Como resultado, lo primero que se me hizo evidente es el drama del hombre que, habiéndolo prometido todo, ahora se ve en la difícil posición de ver cómo diablos cumple esas grandes promesas; posición que, considerando la situación de su país, no es nada envidiable. Es lo que se llama la maldición del ganador (que descubre el veneno en el premio). No por nada, Milei dedicó el primer 70% de su discurso a describir el desastre que le habían dejado los anteriores gobernantes con lujo de estadísticas.

Sobre la inflación dijo que “viene viajando a un ritmo del 300%, podríamos pasar a una tasa anual del 3.600%”, y luego, “esta es la herencia que nos dejan: una inflación plantada de 15.000% anual”. Me parece que hubo algo de creatividad en este salto de los 140%, que estiman los analistas, a esos 300% y de ahí a 15.000%, que quizá se explique en un sentido oculto de la palabra “plantada”.

Similar creatividad mostró él en su afirmación de que, “durante la pandemia si los argentinos hubiéramos hecho las cosas como la media de los países del mundo, hubiéramos tenido 30.000 muertos. Pero (…) 130.000 argentinos perdieron la vida”. En los hechos murieron 2.840 personas por millón de habitantes en su país; comparados con los 3.350 en Chile y 3.228 en Brasil, Argentina no queda mal. Se entiende la desesperación por demostrar el desastre, pero manipulando cifras de esta manera, no vale. ¡Y dice que los otros son los populistas!

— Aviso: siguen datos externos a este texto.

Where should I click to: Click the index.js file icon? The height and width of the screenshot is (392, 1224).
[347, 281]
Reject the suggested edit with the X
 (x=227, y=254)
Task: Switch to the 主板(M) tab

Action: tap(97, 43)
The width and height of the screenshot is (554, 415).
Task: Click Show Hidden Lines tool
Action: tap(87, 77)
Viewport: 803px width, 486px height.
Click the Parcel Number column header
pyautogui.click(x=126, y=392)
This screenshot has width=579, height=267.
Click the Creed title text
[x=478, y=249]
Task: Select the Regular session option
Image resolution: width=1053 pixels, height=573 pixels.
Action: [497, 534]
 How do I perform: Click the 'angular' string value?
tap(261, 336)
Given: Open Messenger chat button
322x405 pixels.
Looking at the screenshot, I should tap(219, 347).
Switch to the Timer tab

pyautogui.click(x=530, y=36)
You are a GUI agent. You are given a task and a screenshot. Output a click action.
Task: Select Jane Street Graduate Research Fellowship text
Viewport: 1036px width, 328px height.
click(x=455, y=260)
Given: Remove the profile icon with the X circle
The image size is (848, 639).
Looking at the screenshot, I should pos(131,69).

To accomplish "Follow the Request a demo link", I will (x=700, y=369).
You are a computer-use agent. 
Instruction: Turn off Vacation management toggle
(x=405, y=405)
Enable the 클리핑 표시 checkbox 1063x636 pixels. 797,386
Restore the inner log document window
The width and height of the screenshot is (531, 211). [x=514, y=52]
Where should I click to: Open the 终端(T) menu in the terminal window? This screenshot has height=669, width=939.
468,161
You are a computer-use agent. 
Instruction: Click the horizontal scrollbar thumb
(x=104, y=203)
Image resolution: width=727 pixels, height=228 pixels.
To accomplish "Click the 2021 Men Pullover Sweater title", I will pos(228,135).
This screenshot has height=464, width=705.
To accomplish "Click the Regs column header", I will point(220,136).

Es triste que en ese momento, al iniciarse una nueva era para su país; ocasión que pedía lo más grande, a él le pareciera importante mencionar que “no es casualidad que mueran cerca de 15.000 argentinos por año en accidentes de tránsito”, cifra que, dicho sea de paso, también es comparable a las de la región. No es para alegrarse, pero faltó un sentido de relevancia.

El desafío que él pinta es enorme. Si creemos en sus datos, el desastre es total de la economía a la salud, pasando por la educación (“70% de los chicos que terminan la escuela no pueden comprender un texto”), el crimen (“Argentina se ha convertido en un baño de sangre”) y las carreteras (“solo el 11% se encuentra en buen estado”), pero él es el elegido que con la ayuda de “las fuerzas del cielo” guiará a Argentina hasta la tierra prometida. “Sabemos que será duro”, advierte él, “no hay plata”, pero “habrá luz al final del camino”. La metáfora claramente no es su fuerte.

Datos más, datos menos –juegos que hacen parte de las arengas que piden estas ocasiones–, llama la atención la grandiosidad de su visión del pasado de Argentina y su propio papel en su futuro: “Desde un país de bárbaros enfrascados en una guerra sin cuartel pasamos a ser la primera potencia mundial. Para principios del siglo XX éramos el faro de luz de Occidente”, dijo él, pero “durante más de 100 años los políticos han insistido en defender un modelo que lo único que genera es pobreza, estancamiento y miseria”, complementó.

Detengámonos en esta visión: de ser la “primera potencia mundial y faro de Occidente”, el país debió esperar 100 años ininterrumpidos de desaciertos y desastres, hasta que llega el Mesías a salvarlo e “inaugurar una nueva era en Argentina”. Se lo puede acusar de todo, menos de modestia en la visión del papel que se atribuye.

Detrás del discurso, vi a un hombre perdido en sus cifras, con más lemas que ideas, alguien que ha gritado para que le pasen la guitarra y solo tiene un estribillo: “libertad, carajo”. Un hombre que buscaba, sin tener bastante, el amor de una masa que esperaba exaltación, pero recibía realidad a baldazos y no sabía si aplaudir o llorar. Era como un amante que entra a la cama y, antes del acto, se pone a lamentar que le han bajado el sueldo y quejarse de las goteras.

El hombre se ha desnudado por sus propias palabras: megalómano y vociferante, pero intelectualmente chato. Cuando debía aparecer el líder que guiará, en lugar del candidato que prometía e insultaba, se puso en evidencia su estatura, y temo que no es la de un Mesías. Para bien o para mal, ahora Argentina tendrá que vivir con él.